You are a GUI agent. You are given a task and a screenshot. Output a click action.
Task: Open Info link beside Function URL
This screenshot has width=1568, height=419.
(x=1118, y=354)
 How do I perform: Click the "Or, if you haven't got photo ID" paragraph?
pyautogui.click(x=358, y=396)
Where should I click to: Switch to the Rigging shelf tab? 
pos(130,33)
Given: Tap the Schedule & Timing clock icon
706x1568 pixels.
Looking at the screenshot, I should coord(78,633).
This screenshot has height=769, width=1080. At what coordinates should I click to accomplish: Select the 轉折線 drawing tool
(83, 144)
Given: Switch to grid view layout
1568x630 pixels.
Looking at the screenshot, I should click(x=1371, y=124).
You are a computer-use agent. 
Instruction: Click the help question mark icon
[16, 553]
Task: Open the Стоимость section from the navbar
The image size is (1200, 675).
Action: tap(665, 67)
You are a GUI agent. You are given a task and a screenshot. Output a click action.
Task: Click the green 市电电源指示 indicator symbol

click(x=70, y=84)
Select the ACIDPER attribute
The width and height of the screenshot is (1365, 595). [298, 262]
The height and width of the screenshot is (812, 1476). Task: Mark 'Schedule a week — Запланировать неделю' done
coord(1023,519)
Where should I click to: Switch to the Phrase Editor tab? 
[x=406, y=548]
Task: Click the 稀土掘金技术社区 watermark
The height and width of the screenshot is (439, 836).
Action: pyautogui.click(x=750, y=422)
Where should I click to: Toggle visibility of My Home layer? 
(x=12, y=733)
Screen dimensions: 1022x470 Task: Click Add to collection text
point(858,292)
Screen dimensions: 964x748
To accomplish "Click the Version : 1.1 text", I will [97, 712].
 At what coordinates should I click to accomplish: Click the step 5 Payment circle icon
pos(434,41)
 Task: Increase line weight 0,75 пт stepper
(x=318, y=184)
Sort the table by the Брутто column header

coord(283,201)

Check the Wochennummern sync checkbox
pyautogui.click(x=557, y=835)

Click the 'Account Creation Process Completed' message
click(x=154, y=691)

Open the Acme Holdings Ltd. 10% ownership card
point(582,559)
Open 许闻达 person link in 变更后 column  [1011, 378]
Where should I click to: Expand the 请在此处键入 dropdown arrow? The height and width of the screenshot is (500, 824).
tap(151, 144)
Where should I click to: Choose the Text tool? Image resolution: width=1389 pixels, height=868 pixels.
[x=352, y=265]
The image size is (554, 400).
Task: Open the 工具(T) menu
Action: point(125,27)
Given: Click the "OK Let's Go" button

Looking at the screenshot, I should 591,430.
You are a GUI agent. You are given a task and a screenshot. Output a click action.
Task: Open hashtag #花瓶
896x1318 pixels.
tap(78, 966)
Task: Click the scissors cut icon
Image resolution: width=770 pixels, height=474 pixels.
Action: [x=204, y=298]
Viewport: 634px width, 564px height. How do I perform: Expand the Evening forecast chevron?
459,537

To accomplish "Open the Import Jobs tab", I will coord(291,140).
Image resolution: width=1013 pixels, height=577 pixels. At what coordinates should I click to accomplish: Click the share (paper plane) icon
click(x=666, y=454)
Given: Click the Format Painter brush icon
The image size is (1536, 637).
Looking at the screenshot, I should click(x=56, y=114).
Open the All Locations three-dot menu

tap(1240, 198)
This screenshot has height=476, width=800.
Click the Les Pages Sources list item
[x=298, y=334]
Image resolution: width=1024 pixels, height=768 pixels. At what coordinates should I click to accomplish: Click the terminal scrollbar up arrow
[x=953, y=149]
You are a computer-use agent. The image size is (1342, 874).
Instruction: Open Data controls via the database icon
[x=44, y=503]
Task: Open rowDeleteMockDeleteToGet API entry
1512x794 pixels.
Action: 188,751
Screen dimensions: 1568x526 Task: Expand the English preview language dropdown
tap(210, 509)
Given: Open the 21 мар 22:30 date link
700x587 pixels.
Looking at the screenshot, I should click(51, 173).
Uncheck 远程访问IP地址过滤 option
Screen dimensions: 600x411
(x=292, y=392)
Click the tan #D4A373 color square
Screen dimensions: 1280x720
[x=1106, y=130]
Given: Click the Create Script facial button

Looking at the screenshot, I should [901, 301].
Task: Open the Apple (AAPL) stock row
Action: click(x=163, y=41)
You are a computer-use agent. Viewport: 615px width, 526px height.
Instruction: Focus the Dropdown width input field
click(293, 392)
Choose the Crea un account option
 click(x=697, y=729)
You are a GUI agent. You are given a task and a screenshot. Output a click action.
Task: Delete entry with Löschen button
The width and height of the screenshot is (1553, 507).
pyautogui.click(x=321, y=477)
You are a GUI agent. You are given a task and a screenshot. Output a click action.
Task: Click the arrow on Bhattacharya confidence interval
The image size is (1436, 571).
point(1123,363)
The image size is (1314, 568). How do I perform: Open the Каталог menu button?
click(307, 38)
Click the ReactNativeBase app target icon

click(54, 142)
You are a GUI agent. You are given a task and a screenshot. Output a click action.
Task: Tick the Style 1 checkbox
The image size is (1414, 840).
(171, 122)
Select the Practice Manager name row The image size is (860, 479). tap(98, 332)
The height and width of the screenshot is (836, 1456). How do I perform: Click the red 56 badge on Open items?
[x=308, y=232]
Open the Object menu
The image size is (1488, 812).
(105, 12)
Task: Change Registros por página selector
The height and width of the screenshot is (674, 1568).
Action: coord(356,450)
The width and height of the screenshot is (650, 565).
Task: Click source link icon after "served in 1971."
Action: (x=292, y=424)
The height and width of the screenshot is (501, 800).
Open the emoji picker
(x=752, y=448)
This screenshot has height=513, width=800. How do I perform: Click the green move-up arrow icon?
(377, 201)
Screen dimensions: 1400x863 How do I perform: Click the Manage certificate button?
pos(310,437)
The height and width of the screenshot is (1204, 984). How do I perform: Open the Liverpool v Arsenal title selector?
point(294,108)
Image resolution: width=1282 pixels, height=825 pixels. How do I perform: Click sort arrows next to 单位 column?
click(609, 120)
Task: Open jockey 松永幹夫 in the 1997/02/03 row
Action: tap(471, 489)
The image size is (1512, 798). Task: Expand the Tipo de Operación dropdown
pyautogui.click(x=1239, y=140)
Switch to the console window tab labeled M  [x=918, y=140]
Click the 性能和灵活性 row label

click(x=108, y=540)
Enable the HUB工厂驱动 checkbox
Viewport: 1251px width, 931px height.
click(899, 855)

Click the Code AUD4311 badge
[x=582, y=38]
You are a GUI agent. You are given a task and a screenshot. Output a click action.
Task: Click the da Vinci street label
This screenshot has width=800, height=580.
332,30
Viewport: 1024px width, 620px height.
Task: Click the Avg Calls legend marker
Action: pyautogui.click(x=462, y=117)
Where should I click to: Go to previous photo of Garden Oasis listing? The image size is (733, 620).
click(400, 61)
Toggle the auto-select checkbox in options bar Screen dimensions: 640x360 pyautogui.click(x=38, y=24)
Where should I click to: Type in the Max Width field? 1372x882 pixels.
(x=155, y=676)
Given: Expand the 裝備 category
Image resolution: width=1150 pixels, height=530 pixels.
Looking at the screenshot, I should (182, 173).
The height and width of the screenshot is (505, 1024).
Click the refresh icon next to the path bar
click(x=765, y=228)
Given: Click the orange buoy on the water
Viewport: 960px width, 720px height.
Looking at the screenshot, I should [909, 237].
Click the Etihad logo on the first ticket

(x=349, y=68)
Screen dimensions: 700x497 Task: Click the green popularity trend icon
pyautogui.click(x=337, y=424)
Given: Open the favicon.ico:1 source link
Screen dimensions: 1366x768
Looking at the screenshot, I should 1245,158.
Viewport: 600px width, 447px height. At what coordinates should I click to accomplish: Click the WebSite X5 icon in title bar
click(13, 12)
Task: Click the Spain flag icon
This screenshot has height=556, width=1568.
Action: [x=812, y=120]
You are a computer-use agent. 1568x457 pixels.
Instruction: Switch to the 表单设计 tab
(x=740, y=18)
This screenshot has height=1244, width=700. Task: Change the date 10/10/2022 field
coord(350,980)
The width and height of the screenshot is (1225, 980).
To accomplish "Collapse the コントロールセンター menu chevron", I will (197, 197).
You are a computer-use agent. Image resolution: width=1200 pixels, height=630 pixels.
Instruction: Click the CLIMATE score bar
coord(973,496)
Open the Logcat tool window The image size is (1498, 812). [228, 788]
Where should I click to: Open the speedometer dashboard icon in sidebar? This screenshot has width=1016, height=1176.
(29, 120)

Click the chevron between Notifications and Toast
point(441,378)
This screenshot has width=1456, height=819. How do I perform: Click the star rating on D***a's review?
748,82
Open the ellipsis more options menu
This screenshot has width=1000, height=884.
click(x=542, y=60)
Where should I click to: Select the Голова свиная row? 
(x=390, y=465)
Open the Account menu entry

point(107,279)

◆ ◆ ◆ ◆ ◆ ◆ ◆

* What you are asked to do
Take each line above that contains "options" and copy it out.

* Answer for this exercise
Toggle the auto-select checkbox in options bar Screen dimensions: 640x360 pyautogui.click(x=38, y=24)
Open the ellipsis more options menu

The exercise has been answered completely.